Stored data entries
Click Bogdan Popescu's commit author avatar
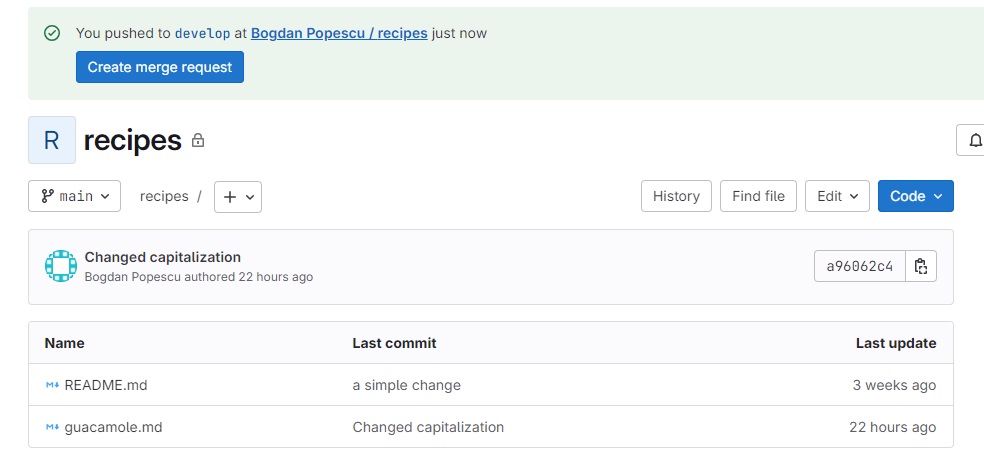Screen dimensions: 984x454 point(61,266)
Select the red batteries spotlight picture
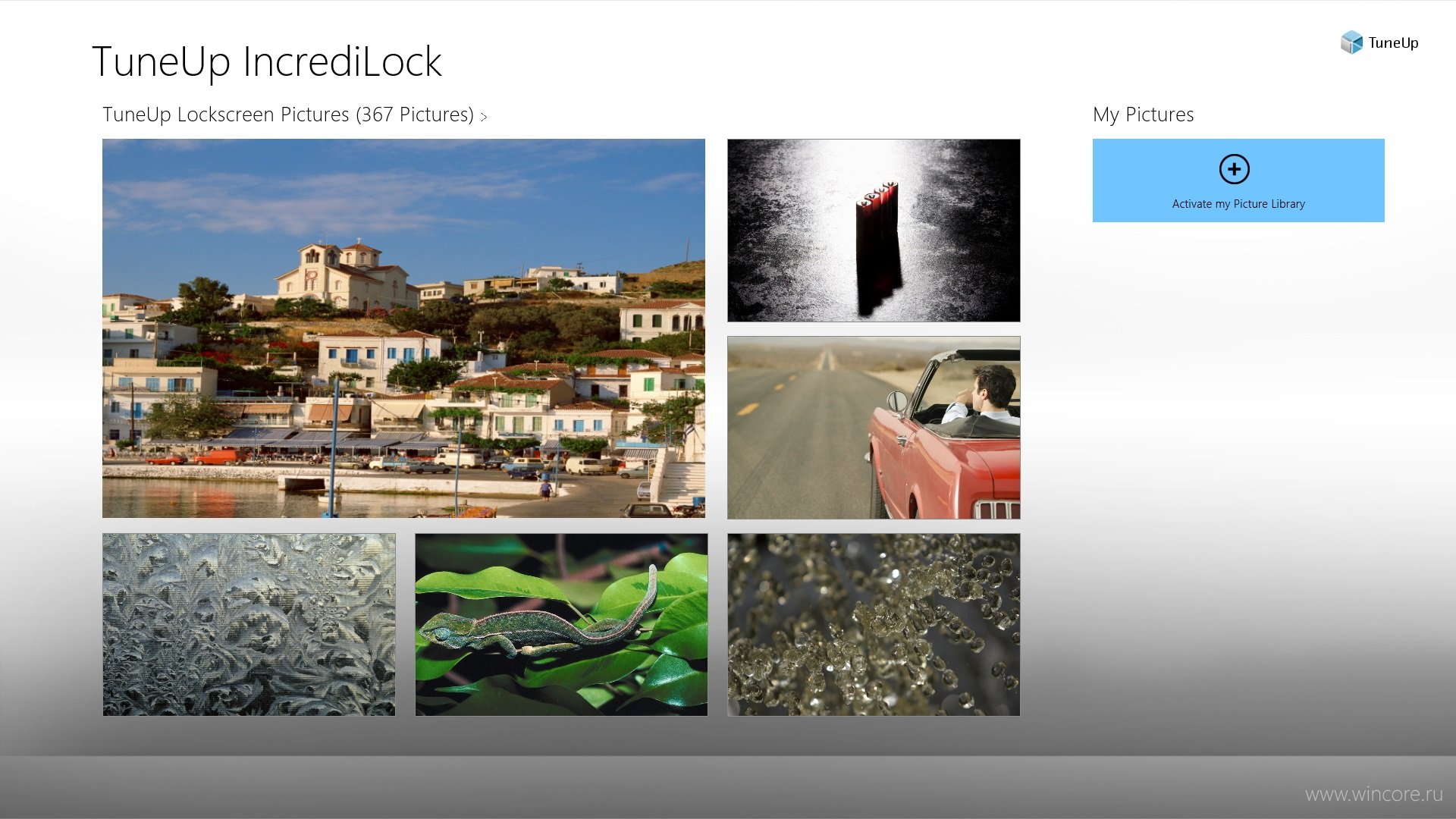The height and width of the screenshot is (819, 1456). coord(874,231)
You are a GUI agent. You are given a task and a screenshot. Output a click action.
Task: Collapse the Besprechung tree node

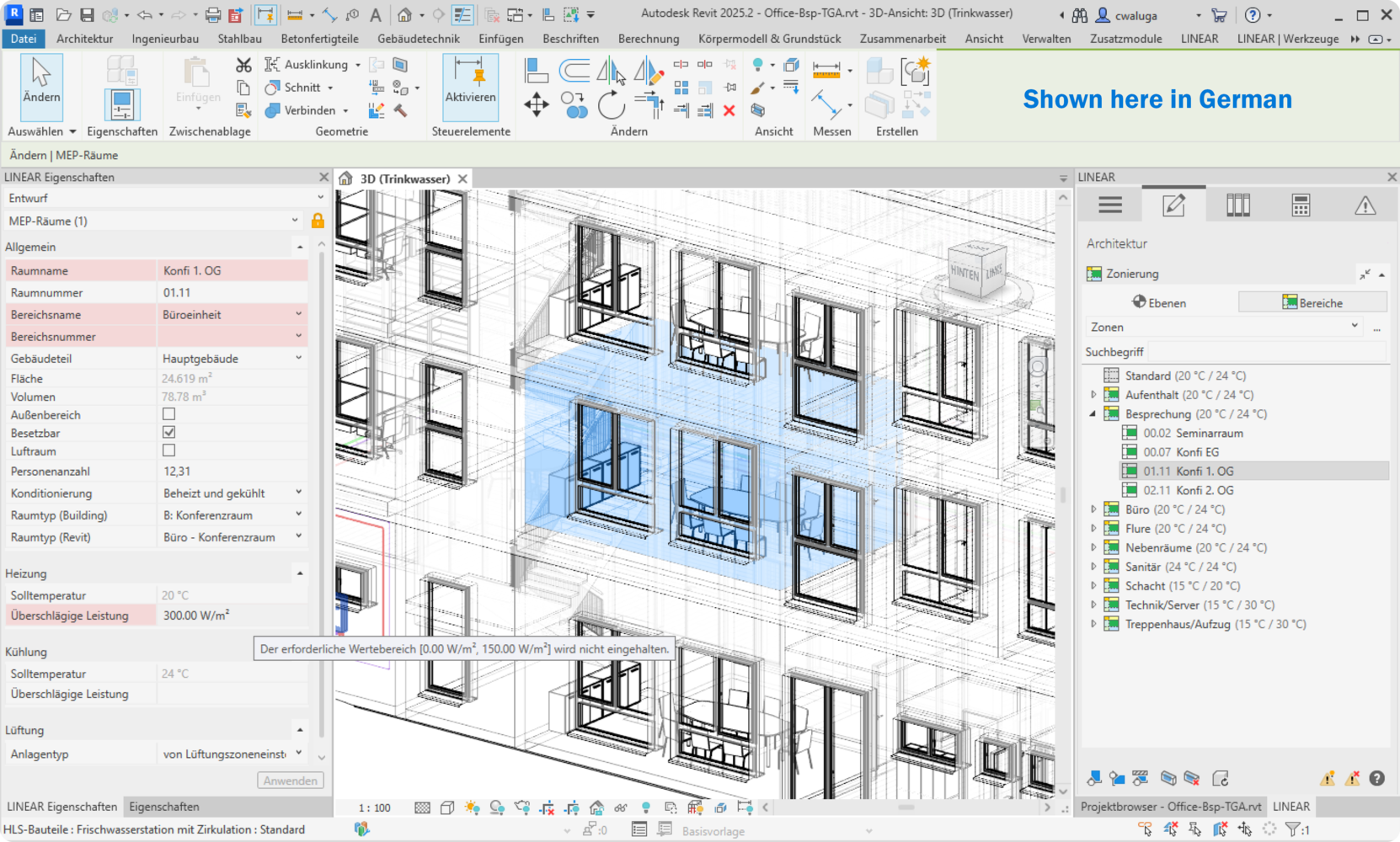point(1093,414)
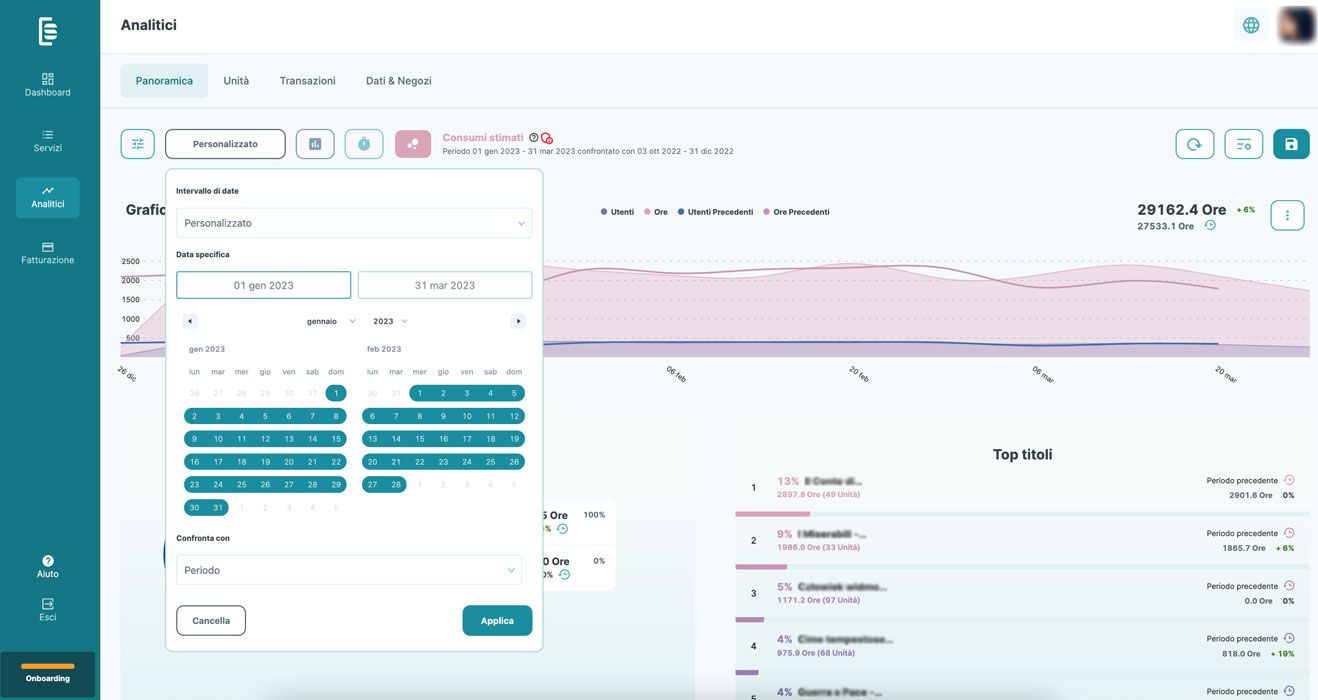
Task: Expand the Intervallo di date dropdown
Action: click(x=354, y=223)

# [What is expected]
The required output is an exact copy of the lines from the one with "You are a GUI" through the final line of the data above, with pictures removed.

# [Response for this exercise]
You are a GUI agent. You are given a task and a screenshot. Output a click action.
Task: Collapse the Besprechung tree node

point(1093,414)
Task: Expand the Intervallo di date dropdown
Action: click(x=354, y=223)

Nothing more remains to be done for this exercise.